Die kürzliche Brandkatastrophe in London hat wieder einmal verdeutlicht, welche Auswirkungen ein nicht ausreichender Brandschutz an Gebäuden hat. So zeigt sich, was passieren kann, wenn man nur allzu lax damit umgeht. Dass diese Erkenntnis leider zahlreiche Menschenleben gekostet hat, ist umso bedauerlicher. Für den Hauptverband der Deutschen Bauindustrie (HDB) manifestiert sich damit jedoch auch weiterhin die Forderung nach Einhaltung deutscher Verordnungen innerhalb der Bundesrepublik. HDB-Hauptgeschäftsführer Michael Knipper bringt es auf den Punkt: “Die jüngste Brandkatastrophe hat einmal mehr gezeigt, dass die in Deutschland üblichen hohen Anforderungen an Gebäudesicherheit und Bauproduktsicherheit unbedingt erhalten bleiben müssen.”

Harmonisierte EU-Normen keinesfalls begrüßt

Die Pläne der EU-Kommission, auch in Deutschland harmonisierte Normen durchzusetzen, stoßen auf wenig Zustimmung innerhalb der deutschen Bauindustrie.
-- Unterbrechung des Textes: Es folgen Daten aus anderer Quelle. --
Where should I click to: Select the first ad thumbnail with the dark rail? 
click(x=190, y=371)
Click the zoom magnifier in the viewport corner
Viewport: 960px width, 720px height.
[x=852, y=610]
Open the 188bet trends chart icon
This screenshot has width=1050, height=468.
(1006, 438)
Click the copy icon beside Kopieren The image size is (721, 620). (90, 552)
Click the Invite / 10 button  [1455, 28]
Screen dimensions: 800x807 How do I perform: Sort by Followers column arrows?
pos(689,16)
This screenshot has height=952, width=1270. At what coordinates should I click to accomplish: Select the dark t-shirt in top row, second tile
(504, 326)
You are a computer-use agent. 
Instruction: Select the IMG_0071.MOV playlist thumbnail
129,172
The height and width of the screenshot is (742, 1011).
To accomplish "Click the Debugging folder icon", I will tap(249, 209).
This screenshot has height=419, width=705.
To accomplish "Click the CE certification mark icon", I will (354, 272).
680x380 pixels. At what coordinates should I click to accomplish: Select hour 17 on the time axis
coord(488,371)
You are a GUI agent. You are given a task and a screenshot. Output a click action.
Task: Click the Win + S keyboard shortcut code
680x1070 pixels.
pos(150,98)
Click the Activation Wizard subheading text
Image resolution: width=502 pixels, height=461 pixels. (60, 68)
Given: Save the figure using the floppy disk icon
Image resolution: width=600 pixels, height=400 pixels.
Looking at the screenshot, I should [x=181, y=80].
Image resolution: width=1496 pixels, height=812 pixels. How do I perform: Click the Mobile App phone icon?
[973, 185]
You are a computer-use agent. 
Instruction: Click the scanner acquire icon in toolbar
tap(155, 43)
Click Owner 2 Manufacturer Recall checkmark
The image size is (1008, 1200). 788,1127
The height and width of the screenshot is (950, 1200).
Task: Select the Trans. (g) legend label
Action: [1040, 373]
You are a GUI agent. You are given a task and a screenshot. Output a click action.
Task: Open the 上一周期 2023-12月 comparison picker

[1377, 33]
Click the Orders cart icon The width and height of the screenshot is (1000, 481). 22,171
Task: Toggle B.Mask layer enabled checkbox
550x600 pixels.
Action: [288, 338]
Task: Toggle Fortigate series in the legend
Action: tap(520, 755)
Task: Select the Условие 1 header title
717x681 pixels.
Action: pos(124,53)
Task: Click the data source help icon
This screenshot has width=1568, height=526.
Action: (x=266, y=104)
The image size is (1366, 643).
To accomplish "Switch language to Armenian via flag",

Denn sie würden damit auch die aktuell gültigen Anforderungen in Deutschland keinesfalls Rechnung tragen.Wichtig zu wissen ist, dass die deutschen Anforderungen hinsichtlich Gebäude- und Bauproduktsicherheit bisher am Vorsorgeprinzip ausgerichtet waren. Denn gerade Vorgaben wie Verbot brennbarer Fassaden ab einer Höhe von 22 Metern, automatische Sprinkleranlagen, Feuerwehraufzüge oder druckluftbelüftete Sicherheitstreppenhäuser würden solche Katastrophen wie in London nahezu unmöglich machen.

Sicherheitslücken nur schwer zu schließen

Bisher war es Deutschland möglich, durch die europäischen Normen verursachte Sicherheitslücken zu schließen. Man setzte sich in solchen Fällen für eine Nachnormung ein und konnte damit erfolgreich an den eigenen Anforderungen festhalten.Seit dem 14. Oktober 2016 ist dies jedoch nicht mehr ohne weiteres möglich. denn seitdem ist es dem deutschen Gesetzgeber durch einen EuGH-Beschluss verboten, Lücken in den Landesbauordnungen und den zugehörigen Bauregellisten zu schließen.

Deutsche Normen müssen erhalten bleiben

Für den HDB ist es absolut notwendig, dass Deutschland wieder mit seinen eigenen Anforderungen arbeiten kann. Denn nur so ist höchstmögliche Gebäude- und Bauproduktsicherheit gewährleistet. Für Knipper steht daher fest, dass man im schlimmsten Fall, den Art. 8 Abs. 4 Bauproduktenverordnung zur Anwendungen bringen müsse. Hierin gilt nämlich, dass das Inverkehrbringen und Verwenden von Bauprodukten eingeschränkt werden kann, wenn als Folge des Mangels in der Norm gravierende Bauwerkschäden bzw. eine direkte Gefährdung der Nutzer und der Umwelt zu befürchten seien.Knipper fordert dabei auch die Unterstützung der Bundesregierung: “Die Bundesregierung ist aufgerufen, dem traditionellen deutschen Vorsorgeprinzip auch im europäischen Binnenmarkt Geltung zu schaffen, damit die Planer und die Bauunternehmer, vor allem aber die privaten Bauherren, Mieter und Verbraucher in unserem Lande nicht das Nachsehen haben. Unsere Forderung: Vorsorge statt Nachsorge!”